Il tumore alla prostata è il più frequente tra gli uomini in Italia: nel solo 2024 sono stati registrati oltre 40.000 nuovi casi, circa il 20% di tutti i tumori maschili. Si stima che circa un uomo su otto svilupperà un tumore alla prostata nel corso della vita: il rischio è molto basso prima dei 50 anni, ma cresce rapidamente con l’età. Pur essendo fortunatamente meno aggressivo del tumore al seno, l’incidenza così alta provoca ancora più di 8000 decessi ogni anno in Italia. Quando anche la prostata non è colpita da tumori maligni, spesso è affetta da altre patologie, come l’ipertrofia prostatica benigna, che abbassano drasticamente la qualità della vita, arrivando nei casi peggiori all’uso di cateteri permanenti e terapie farmacologiche a lungo termine.
I numeri del nostro territorio
Facciamo un conto semplice. Il territorio orvietano, inclusi i comuni di riferimento nel Lazio, conta una platea di oltre 12.000 uomini over 50. Supponendo che ciascuno di essi si sottoponga, a fini preventivi, a una visita urologica all’anno, otteniamo circa 35 visite urologiche al giorno. Le strutture andrebbero dimensionate di conseguenza. Non lo sono.
Cosa chiediamo alla USL Umbria 2
1) Accelerare le procedure per il reperimento del personale per riattivare il reparto di urologia nell’ospedale di Orvieto, prevedendo per i professionisti un percorso di crescita professionale ed economica a cui contribuiscano anche le istituzioni locali.
2) Progettare un adeguato programma di prevenzione secondaria correttamente dimensionato. La Lombardia ha introdotto nel 2025 uno screening a livello regionale, dimostrando che le regioni possono intervenire per colmare le lacune nazionali nella prevenzione, in un modello che potrebbe essere esteso coerentemente anche ad altre patologie ad alta prevalenza.
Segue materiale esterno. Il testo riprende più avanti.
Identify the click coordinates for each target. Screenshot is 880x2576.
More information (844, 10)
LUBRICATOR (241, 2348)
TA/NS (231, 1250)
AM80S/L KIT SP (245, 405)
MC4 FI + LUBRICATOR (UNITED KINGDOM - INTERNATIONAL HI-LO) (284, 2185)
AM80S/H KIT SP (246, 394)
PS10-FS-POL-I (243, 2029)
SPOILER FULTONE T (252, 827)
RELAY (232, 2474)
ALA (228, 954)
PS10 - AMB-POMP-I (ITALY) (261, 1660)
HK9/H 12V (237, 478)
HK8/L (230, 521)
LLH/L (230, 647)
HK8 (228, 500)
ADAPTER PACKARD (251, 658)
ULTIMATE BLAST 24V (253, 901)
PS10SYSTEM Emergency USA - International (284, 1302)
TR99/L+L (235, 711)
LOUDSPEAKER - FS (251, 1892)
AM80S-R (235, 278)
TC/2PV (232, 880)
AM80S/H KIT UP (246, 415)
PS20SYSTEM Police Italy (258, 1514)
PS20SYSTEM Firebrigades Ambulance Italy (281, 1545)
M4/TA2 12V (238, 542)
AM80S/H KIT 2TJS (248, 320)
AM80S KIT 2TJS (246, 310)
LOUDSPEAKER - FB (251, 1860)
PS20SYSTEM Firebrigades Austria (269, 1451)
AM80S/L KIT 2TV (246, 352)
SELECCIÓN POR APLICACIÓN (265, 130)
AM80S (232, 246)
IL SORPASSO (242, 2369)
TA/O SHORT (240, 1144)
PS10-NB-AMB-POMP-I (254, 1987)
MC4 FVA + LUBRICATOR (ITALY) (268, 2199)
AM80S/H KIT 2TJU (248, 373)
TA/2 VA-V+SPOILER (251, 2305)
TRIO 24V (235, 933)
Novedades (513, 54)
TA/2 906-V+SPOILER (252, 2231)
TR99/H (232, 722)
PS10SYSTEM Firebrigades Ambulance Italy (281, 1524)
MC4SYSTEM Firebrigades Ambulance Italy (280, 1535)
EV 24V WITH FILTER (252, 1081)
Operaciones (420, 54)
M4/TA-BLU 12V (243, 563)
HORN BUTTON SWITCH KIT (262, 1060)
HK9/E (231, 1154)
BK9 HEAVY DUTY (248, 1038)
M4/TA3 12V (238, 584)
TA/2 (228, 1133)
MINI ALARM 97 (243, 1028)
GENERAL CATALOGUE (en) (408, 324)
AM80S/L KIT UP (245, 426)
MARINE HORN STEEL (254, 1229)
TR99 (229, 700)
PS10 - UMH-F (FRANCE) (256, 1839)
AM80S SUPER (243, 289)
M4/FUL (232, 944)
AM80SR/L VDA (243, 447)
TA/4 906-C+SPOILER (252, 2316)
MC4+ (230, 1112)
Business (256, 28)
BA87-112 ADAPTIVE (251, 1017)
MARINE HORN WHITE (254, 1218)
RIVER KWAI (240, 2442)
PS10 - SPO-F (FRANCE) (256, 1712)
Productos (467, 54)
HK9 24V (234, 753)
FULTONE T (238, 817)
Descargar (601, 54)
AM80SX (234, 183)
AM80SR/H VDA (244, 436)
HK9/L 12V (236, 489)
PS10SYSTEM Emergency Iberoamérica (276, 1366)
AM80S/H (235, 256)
3) Avere come riferimento l’ospedale di Terni, più raggiungibile e meglio attrezzato di Foligno.
4) Attuare un piano straordinario per abbattere le liste d’attesa per gli interventi urologici non oncologici, che oggi si trascinano troppo a lungo rovinando la vita di persone che aspettano inutilmente.
Prevenire costa meno che curare
Sebbene non esista un piano di screening nazionale, le linee guida per la prevenzione del tumore alla prostata poggiano su due livelli: primario (stile di vita, alimentazione, attività fisica) e secondario, che raccomanda dopo i 50 anni una visita urologica e un’analisi del PSA come primi passi. Nel nostro territorio questo percorso è molto difficile da seguire, almeno affidandosi alla sanità pubblica. Dopo un periodo in cui il servizio urologico era sostanzialmente a zero, oggi all’ospedale di Orvieto ci viene “prestato” un urologo da Foligno, presente una volta a settimana. Il risultato è che si è sviluppato un mercato privato tanto fiorente quanto costoso, a cui si rivolge almeno il 70% dei cittadini che hanno bisogno di una visita urologica.
Per chi non può permettersi il privato, l’alternativa è aspettare. Nei casi oncologici più gravi, il riferimento è l’ospedale di Foligno: una struttura faticosamente raggiungibile dall’orvietano, come ben sappiamo, e oggi in grado di gestire in tempi quasi accettabili solo le urgenze oncologiche maligne. Per tutto il resto – le patologie invalidanti ma non fatali, quelle che non finiscono nelle statistiche di mortalità ma rovinano la vita quotidiana delle persone – non c’è una risposta. I tempi per un eventuale intervento non oncologico si attestano oggi intorno a un anno, un anno e mezzo. Nel frattempo, le patologie progrediscono e la qualità della vita peggiora. Numerosi sono i casi di pazienti che si rivolgono a noi per cercare di segnalare le loro difficoltà nella vita quotidiana.
Continueremo a mantenere alta l’attenzione su questo tema, perché chi soffre in silenzio non può aspettare ancora.